Anatomy of Back Muscles:
The back muscles are divided into three groups:
- Superficial: These muscles are related to the movements of shoulder
- Intermediate: these muscles are associated with the movements of thoracic cage
- Deep: these muscles are responsible with the movements of vertebral column
The superficial muscles originate from the spinal column and attach to the bones of the shoulder namely the clavicle, scapula and the humerus. The muscles in this group are called the trapezius, latissimus dorsi, levator scapulae and the rhomboids.
- Trapezius: It is the most superficial muscle of the back and is responsible for the physiologic movements of the scapula bone.
- Latissimus Dorsi: It originates from the lower part of the back. It extends, and rotates the upper limb.
- Levator Scapulae: This muscle begins in the neck and then attaches to the scapula in a descending fashion. As the name suggests it elevates the scapula muscles.
- Rhomboid Muscles: They are divided into two – rhomboid major and rhomboid minor. Rhomboid minor is located superiorly to major. Their function is to rotate and pull in the scapula muscles.
These muscles extend from the spinal column to the ribcage around your abdomen, assisting in the elevation and depression of the ribs (essentially when you breath). The muscles in this group are serratus posterior superior and serratus posterior inferior.
- Serratus posterior superior: A thin, rectangular shape. Its function is elevate the 2nd-5th
- Serratus posterior inferior: It is a strong muscle whose placement is beneath the latissimus dorsi. It elevates the 9th-12th
These muscles develops during the time you are a fetus. These muscles are further divided into superficial, intermediate and deep. The superficial muscles include splenius capitis and splenius cervicis and they are responsible for head movements. Intermediate muscles are iliocostalis, longissimus and spinalis. Whilst the deep muscles are semispinalis, multifidus and rotatores.
Now for the case of simplicity, we divide the portions of the back in four positions and designate them the most effective exercises.
- Upper/Outer Lats:
In these exercises, we utilize the wide grip movements which target the upper back and traps regions. The best exercises for these parts are the Pull-ups and Bent-over barbell rows.
- Use the overhead grip. Fully extend your arms keeping your shoulders relaxed.
- With the help of your lats and biceps, pull yourself up to the highest possible point for proper stimulation of the designated muscles.
- You can use the help of a spotter or a bench to push yourself up to reach the highest point.
Bent-over barbell press
- Use a wider than shoulder width grip for this exercise.
- Keeping your elbows to the sides, knees bent, move the barbell as high as possible towards the upper abs for proper stimulation.
- Lower Lats:
To target the lower lats, the reverse grip moves and the close-grip pull-ups/pull downs are to be worked out.
Reverse-Grip Pull downs
- An underarm grip is required for this.
- Keeping your chest flexed, body in upright position, pull the weight down with the help of your lats. Back should be slightly arched.

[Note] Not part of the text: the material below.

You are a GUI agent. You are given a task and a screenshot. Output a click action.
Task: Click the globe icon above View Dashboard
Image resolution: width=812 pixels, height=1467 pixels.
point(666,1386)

- Elbows should be down and out as much as possible until it reaches the upper pecs and squeezing your shoulder blades together for proper stimulation.
- Middle Part Of The Back:
To target the middle part of your back for maximum thickness, the seated cable rows and single arm dumbbell rows are pretty awesome exercises.
Single Arm Dumbbell Rows
- Place your right knee and hand on the flat bench, slightly lean forward.

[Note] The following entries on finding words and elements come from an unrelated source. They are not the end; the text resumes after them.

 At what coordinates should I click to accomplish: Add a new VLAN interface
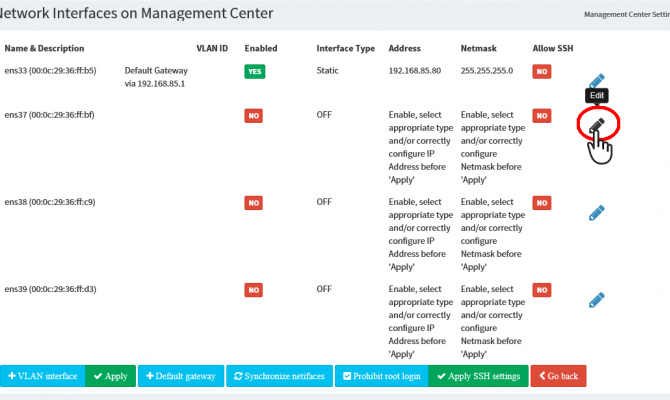(43, 376)
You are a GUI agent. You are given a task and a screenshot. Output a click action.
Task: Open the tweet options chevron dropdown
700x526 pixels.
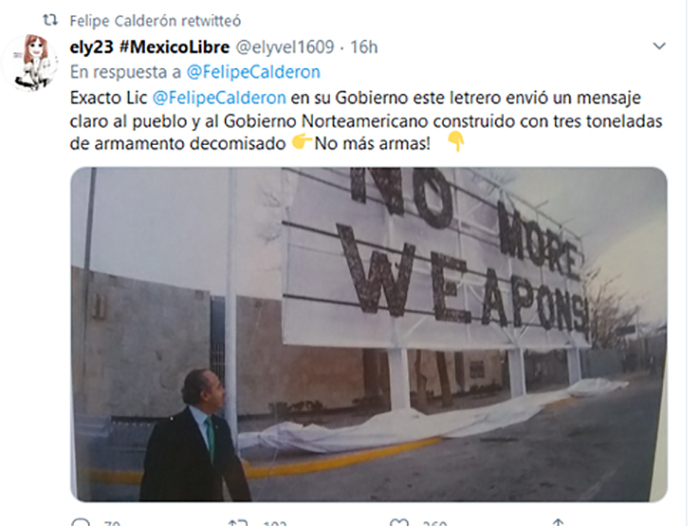coord(659,46)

- Keeping your back flat and abs tight, push the dumbbell up towards the hip, squeezing your shoulder blade in the process, then lower the weight.
- Complete the reps, and switch the arms.
Seated Cable Rows
- Push the weight backwards keeping in mind that you have to keep the body uptight for proper stimulation.
- Keep your knees in a slight bent position to avoid any sort of stress.
- At the end of the rep, try to hold the rep and squeeze your shoulder blades
- Lower Back:
Deadlifts and back extensions are said to be the best exercises for the lower back portion.
Deadlifts (Stiff Legged)
- In this exercise, in the bending motion you need to push your gluts back as far as possible keeping your legs straight in the process.
- Keep your lower back muscles contracted.
- Rise up whilst pushing your hips forward, without a lean back.